### MATERIAL PROVIDED:
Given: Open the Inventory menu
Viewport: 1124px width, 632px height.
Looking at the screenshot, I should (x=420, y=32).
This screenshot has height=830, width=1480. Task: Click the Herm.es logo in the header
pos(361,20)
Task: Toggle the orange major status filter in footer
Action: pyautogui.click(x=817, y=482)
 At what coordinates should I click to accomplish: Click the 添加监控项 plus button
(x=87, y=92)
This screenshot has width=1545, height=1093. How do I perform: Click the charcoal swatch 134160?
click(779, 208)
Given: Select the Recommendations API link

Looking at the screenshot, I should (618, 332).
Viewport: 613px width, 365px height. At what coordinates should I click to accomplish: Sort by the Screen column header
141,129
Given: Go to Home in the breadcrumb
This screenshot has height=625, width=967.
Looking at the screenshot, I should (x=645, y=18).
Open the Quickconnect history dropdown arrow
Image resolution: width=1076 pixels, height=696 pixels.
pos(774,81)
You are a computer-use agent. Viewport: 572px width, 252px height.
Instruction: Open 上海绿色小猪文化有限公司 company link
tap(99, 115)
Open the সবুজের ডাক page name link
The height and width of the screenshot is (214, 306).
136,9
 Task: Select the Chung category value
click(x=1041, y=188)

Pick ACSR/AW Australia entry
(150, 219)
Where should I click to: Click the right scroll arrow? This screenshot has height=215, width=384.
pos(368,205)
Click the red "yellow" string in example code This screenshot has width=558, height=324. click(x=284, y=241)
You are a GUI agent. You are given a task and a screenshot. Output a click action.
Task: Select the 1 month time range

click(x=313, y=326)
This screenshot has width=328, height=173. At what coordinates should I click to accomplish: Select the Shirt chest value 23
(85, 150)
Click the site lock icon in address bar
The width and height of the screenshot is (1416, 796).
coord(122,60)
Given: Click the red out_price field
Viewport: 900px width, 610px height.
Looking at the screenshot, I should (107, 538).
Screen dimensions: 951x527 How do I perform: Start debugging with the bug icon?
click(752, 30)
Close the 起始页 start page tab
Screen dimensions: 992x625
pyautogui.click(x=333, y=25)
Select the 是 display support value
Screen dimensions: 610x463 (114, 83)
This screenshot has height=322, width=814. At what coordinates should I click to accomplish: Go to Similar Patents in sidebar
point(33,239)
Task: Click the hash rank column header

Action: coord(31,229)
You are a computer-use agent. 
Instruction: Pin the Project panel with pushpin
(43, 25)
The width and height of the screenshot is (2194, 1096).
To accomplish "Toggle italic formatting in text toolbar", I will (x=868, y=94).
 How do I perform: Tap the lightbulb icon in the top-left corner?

### PROBLEM TO SOLVE:
Starting with the line that contains "Given: Select the Recommendations API link" and going on through the line that contains "pos(774,81)", give those lines of the material again with "breadcrumb" changed to "navigation trail" and everything else left unchanged.

### SOLUTION FOR THIS EXERCISE:
Given: Select the Recommendations API link

Looking at the screenshot, I should (618, 332).
Viewport: 613px width, 365px height. At what coordinates should I click to accomplish: Sort by the Screen column header
141,129
Given: Go to Home in the navigation trail
This screenshot has height=625, width=967.
Looking at the screenshot, I should (x=645, y=18).
Open the Quickconnect history dropdown arrow
Image resolution: width=1076 pixels, height=696 pixels.
pos(774,81)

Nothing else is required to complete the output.